Example (3.47), Actex Manual, Mod.3, Pag 28

[Actuario]

Hi,

Using the direct calculation method, I am not seeing how E(N²) is calculated as:

0.5(5² + 5) + 0.5(1² + 1) = 16

In my mind, this would've been:

0.5(5²) + 0.5(1²) = 13

I do see how the double expectation theorem works though.

What am I not understanding?

[Kazodev]

Quote:

Originally Posted by Actuario

Hi,

Using the direct calculation method, I am not seeing how E(N²) is calculated as:

0.5(5² + 5) + 0.5(1² + 1) = 16

In my mind, this would've been:

0.5(5²) + 0.5(1²) = 13

I do see how the double expectation theorem works though.

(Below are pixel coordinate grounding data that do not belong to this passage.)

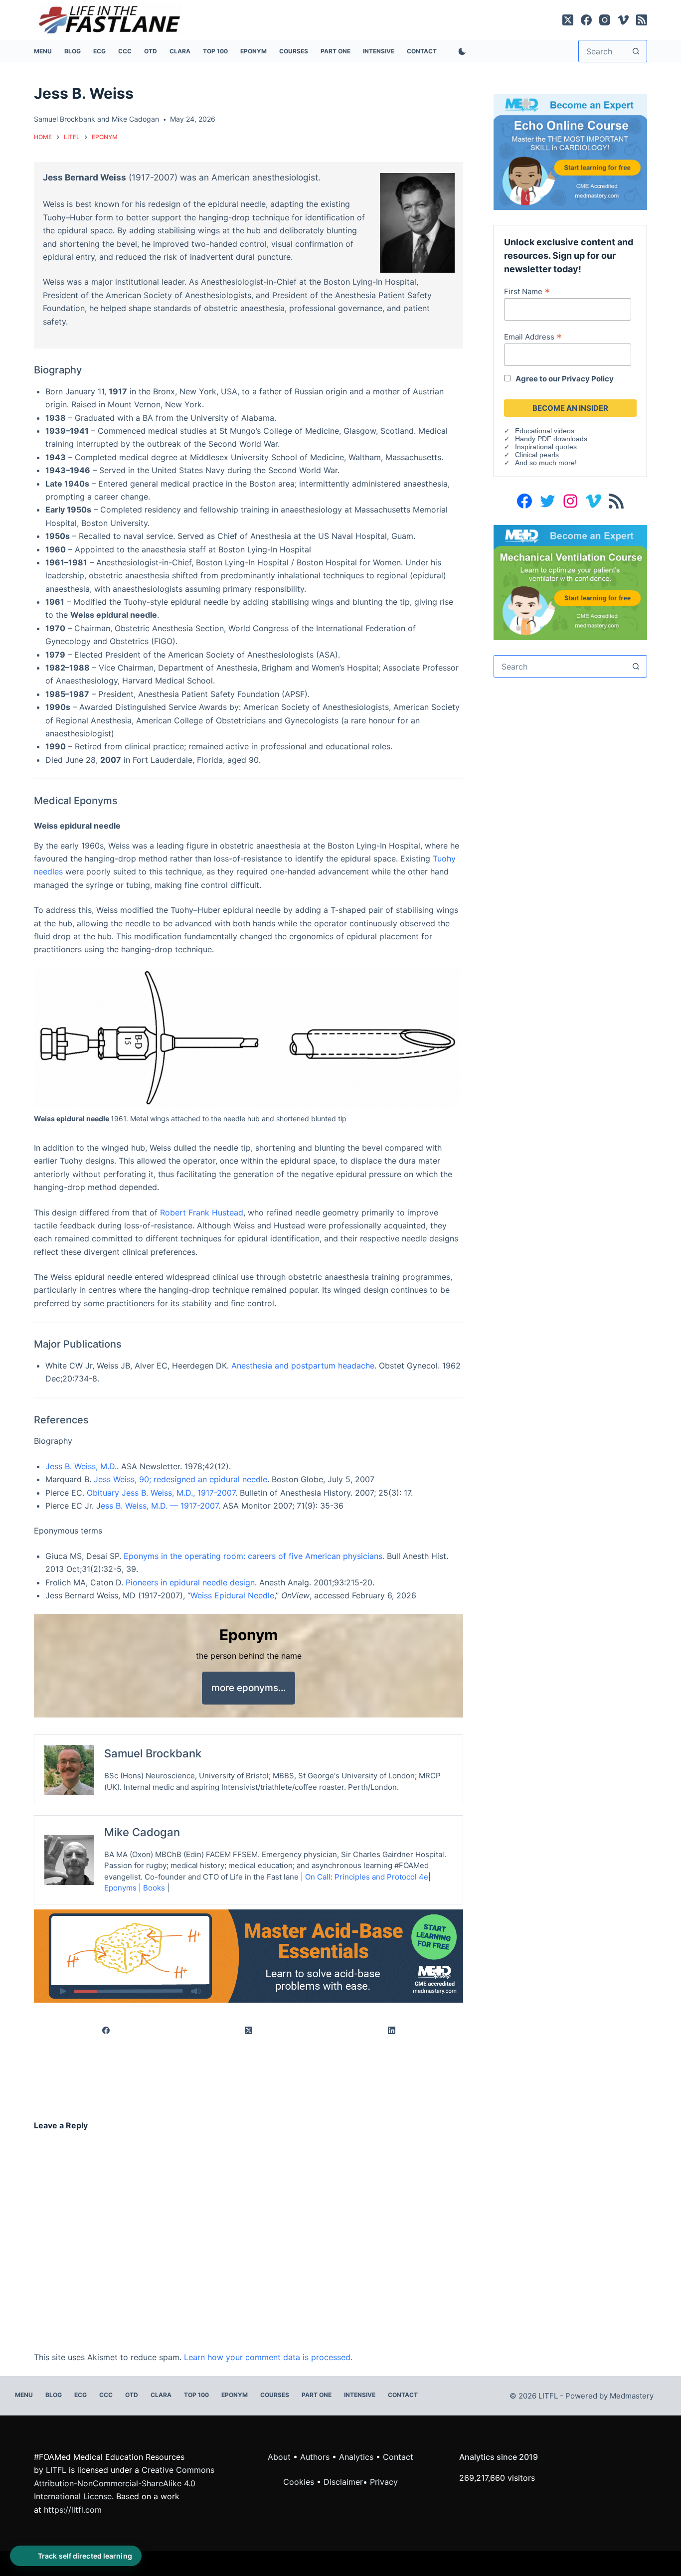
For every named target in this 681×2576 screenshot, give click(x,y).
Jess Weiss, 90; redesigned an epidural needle (180, 1479)
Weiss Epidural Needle (232, 1595)
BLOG (72, 51)
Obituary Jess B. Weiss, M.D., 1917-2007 (161, 1493)
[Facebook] (586, 19)
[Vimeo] (623, 19)
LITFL (56, 2470)
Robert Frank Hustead (201, 1212)
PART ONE (335, 51)
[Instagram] (604, 19)
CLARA (180, 51)
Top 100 (215, 51)
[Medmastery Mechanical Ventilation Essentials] (570, 582)
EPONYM (253, 51)
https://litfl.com (73, 2510)
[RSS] (641, 19)
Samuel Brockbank (64, 119)
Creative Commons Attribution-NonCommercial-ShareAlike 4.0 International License (124, 2483)
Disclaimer (343, 2482)
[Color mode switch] (460, 51)
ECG (99, 51)
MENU (43, 51)
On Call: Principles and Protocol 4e (366, 1877)
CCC (125, 51)
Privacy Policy (588, 378)
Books (154, 1887)
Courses (293, 51)
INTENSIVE (378, 51)
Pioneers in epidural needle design (190, 1582)
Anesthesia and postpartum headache (302, 1366)
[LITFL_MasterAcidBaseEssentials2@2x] (248, 1955)
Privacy (384, 2482)
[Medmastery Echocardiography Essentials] (570, 151)
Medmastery (632, 2396)
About (279, 2457)
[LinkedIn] (391, 2031)
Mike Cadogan (135, 119)
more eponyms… (248, 1688)
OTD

What am I not understanding?

Care to post the actual question?

[Abraham Weishaus]

Let me guess (I don't have the Actex manual):

You are given an equally weighted mixture of two Poisson distributions, with the first having a mean of 5 and the second having a mean of 1. Calculate the variance of the mixture.

How did I do?

[Qisoneminusp]

Yes, that is exactly what kind of problem this is.

Given 50% Good drivers, 50% Bad drivers.
LambdaG = 1, LambdaB = 5
Find E(N^2).

It then shows:
E(N^2) = .5(Nbad^2) + .5(Ngood^2)
E(N^2) = .5(5^2 + 5) + .5(1^2 + 1)

What formula does this come from, or what is the logic behind this?

[Gandalf]

Line one is just the standard conditional expectation applied to N^2:

E(anything) = E(anything | A) * prob(A) = E(anything | ~A) * prob(~ A)

Line 2 is just substituting in E(N^2|good) and E(N^2|bad)

[Actuario]

Quote:

Originally Posted by Gandalf

Line one is just the standard conditional expectation applied to N^2:

E(anything) = E(anything | A) * prob(A) = E(anything | ~A) * prob(~ A)

Line 2 is just substituting in E(N^2|good) and E(N^2|bad)

Line 1 should read:

E(anything) = E(anything | A) * prob(A) + E(anything | ~A) * prob(~ A)

I still don't understand how line 2 works, I'm feeling

How do you get to 0.5(5² + 5) + 0.5(1² + 1) = 16 ?

[Gandalf]

If the distribution of Nbad is Poisson with mean 5, then
Var(Nbad) = E(Nbad^2) - (E(Nbad))^2; definition of variance
5 = E(Nbad^2) - 5^2 since Poisson with mean = variance =5
E(Nbad)^2 = 5^2 + 5
Similarly for Ngood.
.5's are P(good) and P(not good) = P(bad)

[Qisoneminusp]

:: slaps forehead ::

duh! Thanks for clearing that up!

[Actuario]

Awesome, thank you very much!!!